Scanning the horizon, my uncle told me about the college on the far mountain where I could get a job if I wanted it and where Loyalist artillery were stationed and fired shells over mountains onto militia soldiers and their innocent families. Similarly scanning the ground I found a used shell casing from a rifle. More likely it was from target practice than the war, but my uncle told me sometimes the soldiers would hide out from this spot. I gave it back to the mountain, tossing it down the cliff and waiting for the distant, small and satisfying sound of it hitting the rocks below. I had momentarily considered keeping as a souvenir but didn’t imagine any TSA agents scanning my luggage would feel as sentimental about a bullet casing in the bag of a Libyan national coming back to America. It might have raised some awkward questions in the least.
With the passing of the time the sun dips lower, painting the mountains a stark red and gold like a polished rust or molten copper. The blood of the mountains, eons old, reaches out from between the stones hungry to devour the dying light. Unknown generations of my own blood are buried in these rocks as well, and it reaches just as eagerly and shines just as brightly. There’s magic in the mountains, a core shaking call to arms impossible to resist. Pride is another form of magic after all, and it’s fed with the humble and martyr’s blood alike.

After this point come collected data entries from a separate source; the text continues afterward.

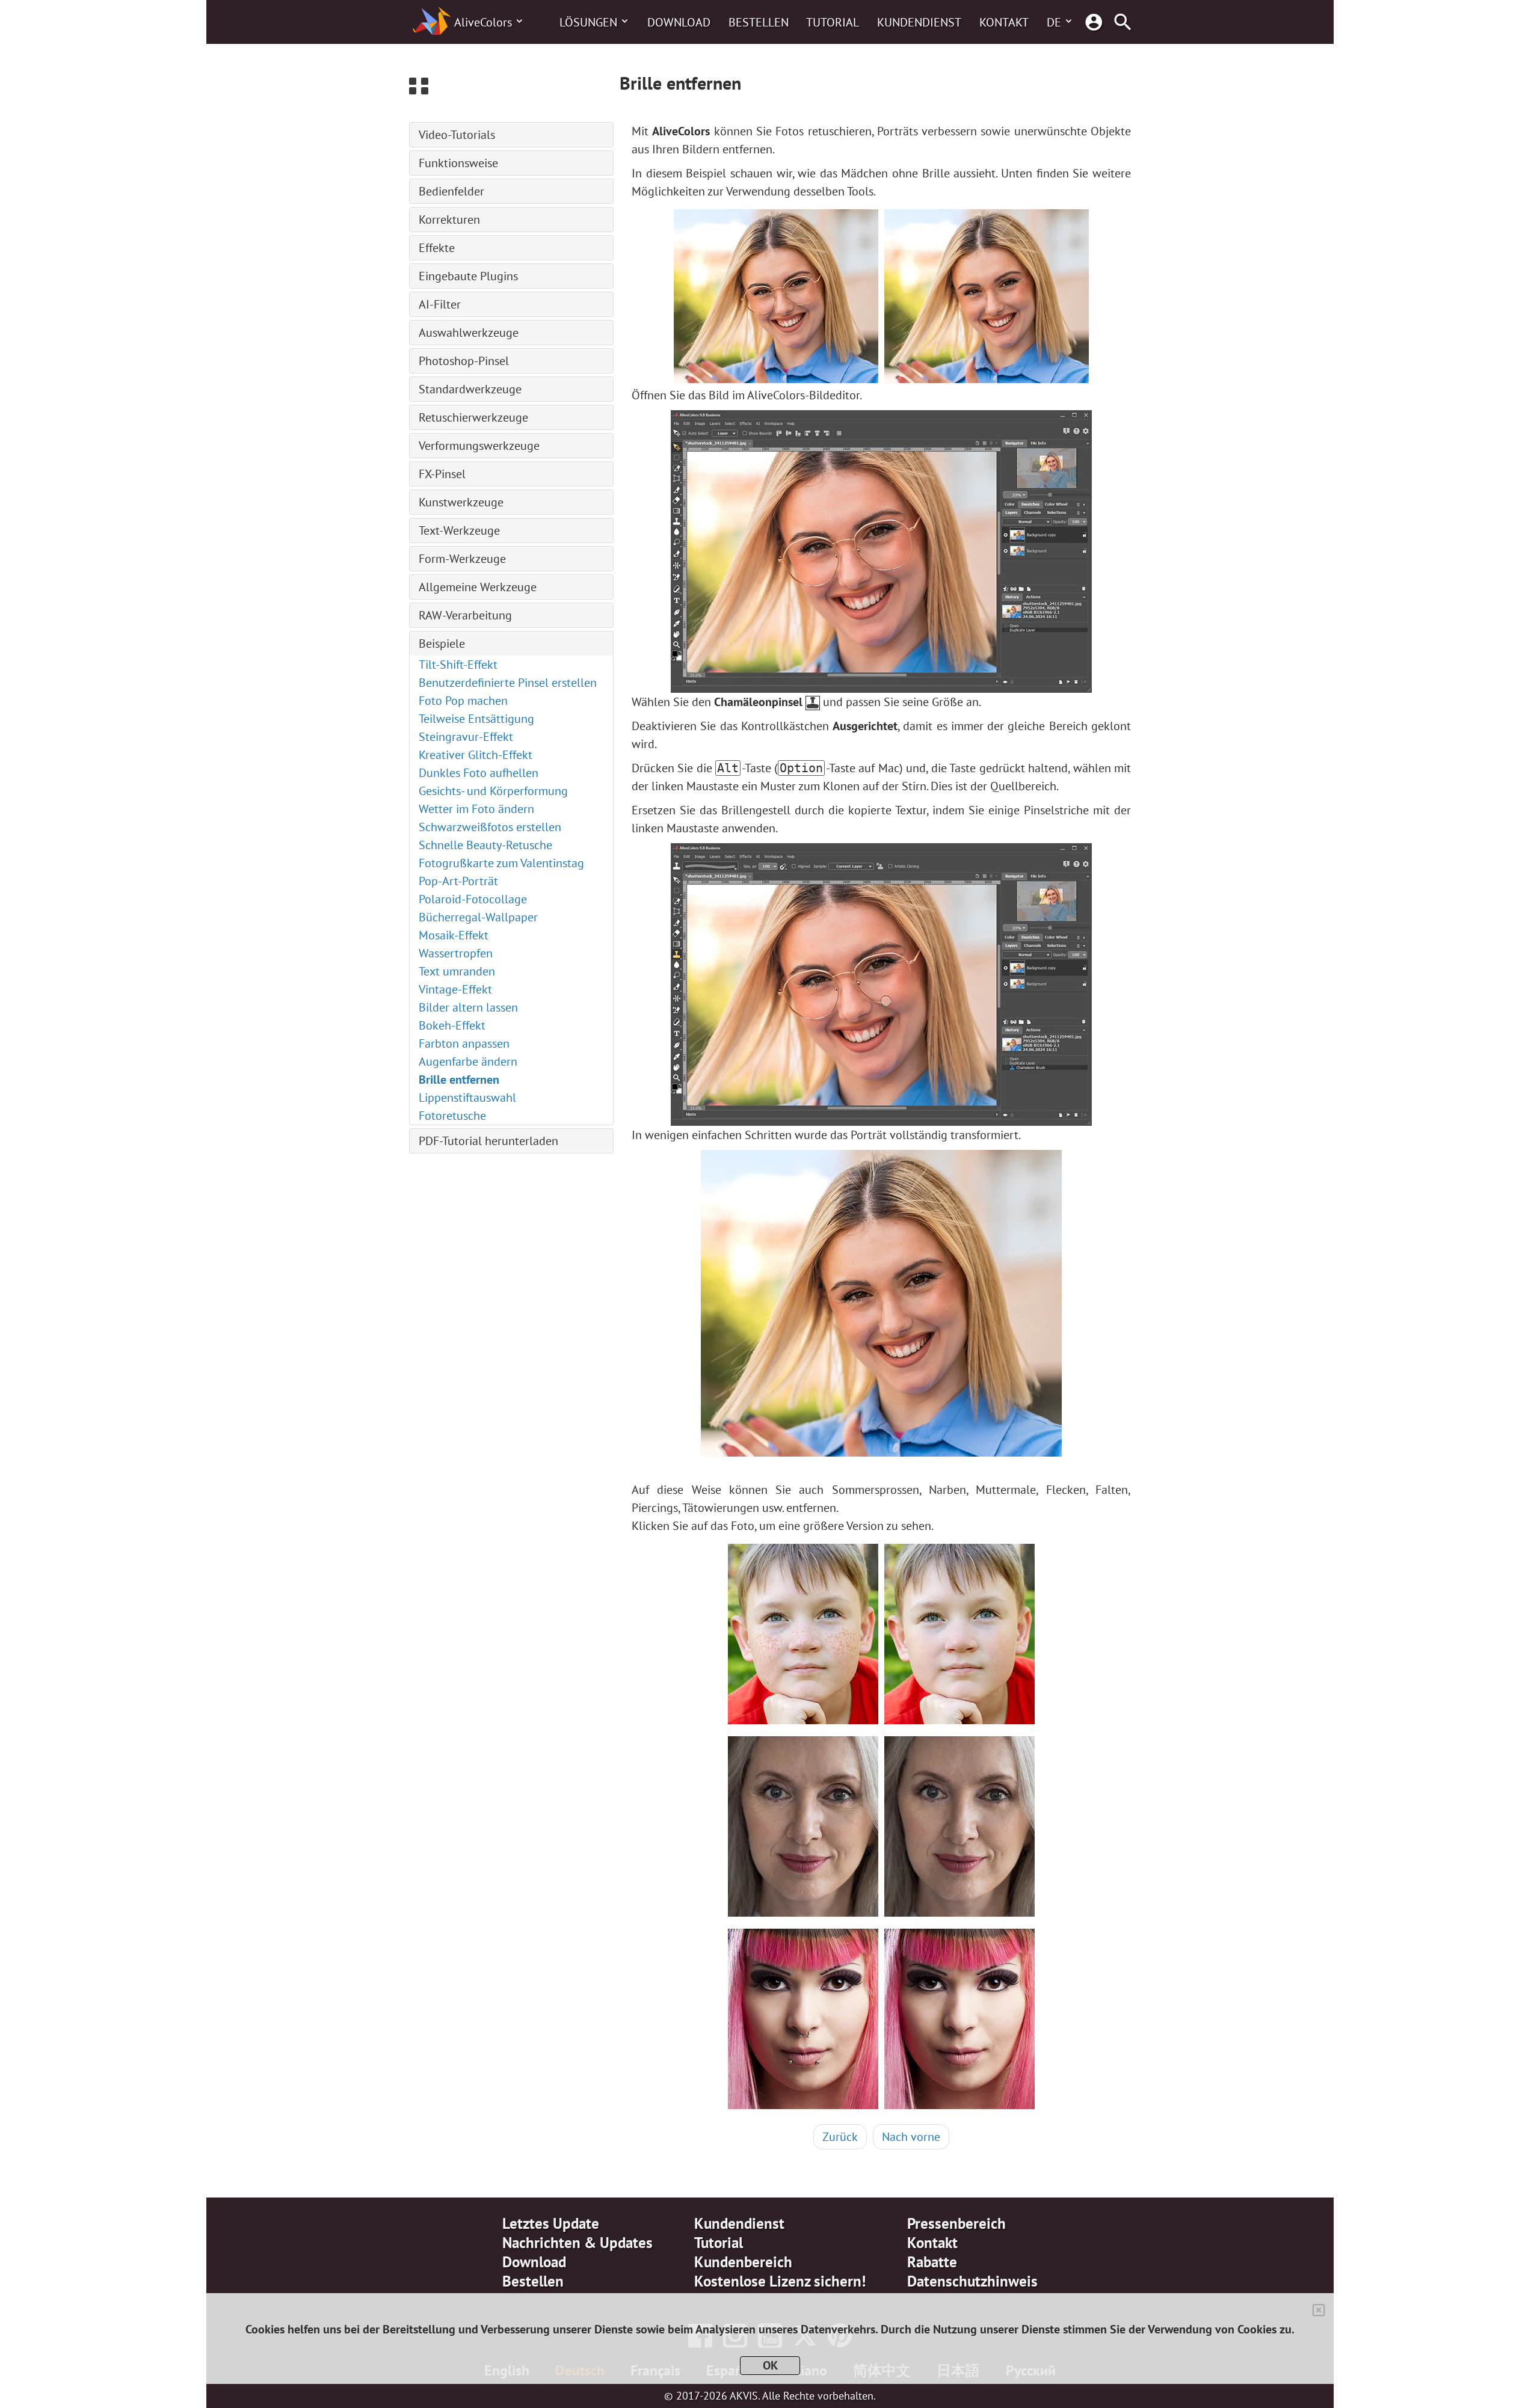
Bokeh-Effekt (452, 1025)
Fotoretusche (452, 1115)
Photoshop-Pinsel (464, 361)
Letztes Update (550, 2223)
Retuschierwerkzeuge (473, 417)
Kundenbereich (743, 2261)
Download (678, 22)
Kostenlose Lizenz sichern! (780, 2281)
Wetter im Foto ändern (476, 809)
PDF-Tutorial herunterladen (488, 1141)
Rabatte (932, 2261)
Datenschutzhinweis (972, 2281)
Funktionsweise (458, 163)
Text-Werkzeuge (459, 530)
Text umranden (457, 971)
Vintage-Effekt (455, 989)
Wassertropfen (456, 953)
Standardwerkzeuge (470, 389)
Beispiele (442, 643)
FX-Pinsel (442, 474)
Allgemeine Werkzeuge (478, 587)
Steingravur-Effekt (466, 737)
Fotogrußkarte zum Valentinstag (501, 863)
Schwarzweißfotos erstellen (490, 827)
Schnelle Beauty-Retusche (485, 845)
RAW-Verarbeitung (465, 615)
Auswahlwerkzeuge (469, 332)
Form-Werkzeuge (462, 559)
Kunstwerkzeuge (461, 502)
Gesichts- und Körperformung (493, 791)
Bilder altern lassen (468, 1007)
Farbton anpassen (464, 1043)
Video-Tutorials (457, 135)
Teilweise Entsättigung (476, 718)
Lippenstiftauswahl (467, 1097)
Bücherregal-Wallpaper (478, 917)
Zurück (840, 2137)
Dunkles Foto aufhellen (478, 773)
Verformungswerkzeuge (479, 445)
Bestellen (758, 22)
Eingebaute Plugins (468, 276)
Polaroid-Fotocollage (473, 899)
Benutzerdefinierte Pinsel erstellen (508, 682)
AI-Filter (440, 304)
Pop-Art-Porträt (458, 881)
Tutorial (832, 22)
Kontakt (1004, 22)
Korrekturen (449, 219)
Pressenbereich (956, 2223)
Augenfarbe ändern (468, 1061)
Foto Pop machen (463, 700)
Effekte (437, 248)
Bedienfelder (451, 191)
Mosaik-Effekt (453, 935)
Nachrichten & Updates (577, 2242)
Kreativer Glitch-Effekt (475, 755)
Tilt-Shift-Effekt (458, 664)
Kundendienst (919, 22)
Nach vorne (911, 2137)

The drive back seemed much less perilous, even as it was darker. Maybe it was just the side of the truck I was sitting on. The old men stayed up late smoking cigarrettes between sips of tea and watching a Tunisian talk show. It seemed a lot like Jerry Springer, with all the drama but none of the vulgarity where people would be paraded before the camera to be reunited with estranged family. My uncle tsked. “So sad,” he said, alternating the channel between that and coverage of the Egyptian coup. Before going to sleep, he showed me the newly available Amazigh channel, featuring a news ticker in multiple languages at the bottom and a logo one of my cousins designed in the upper corner.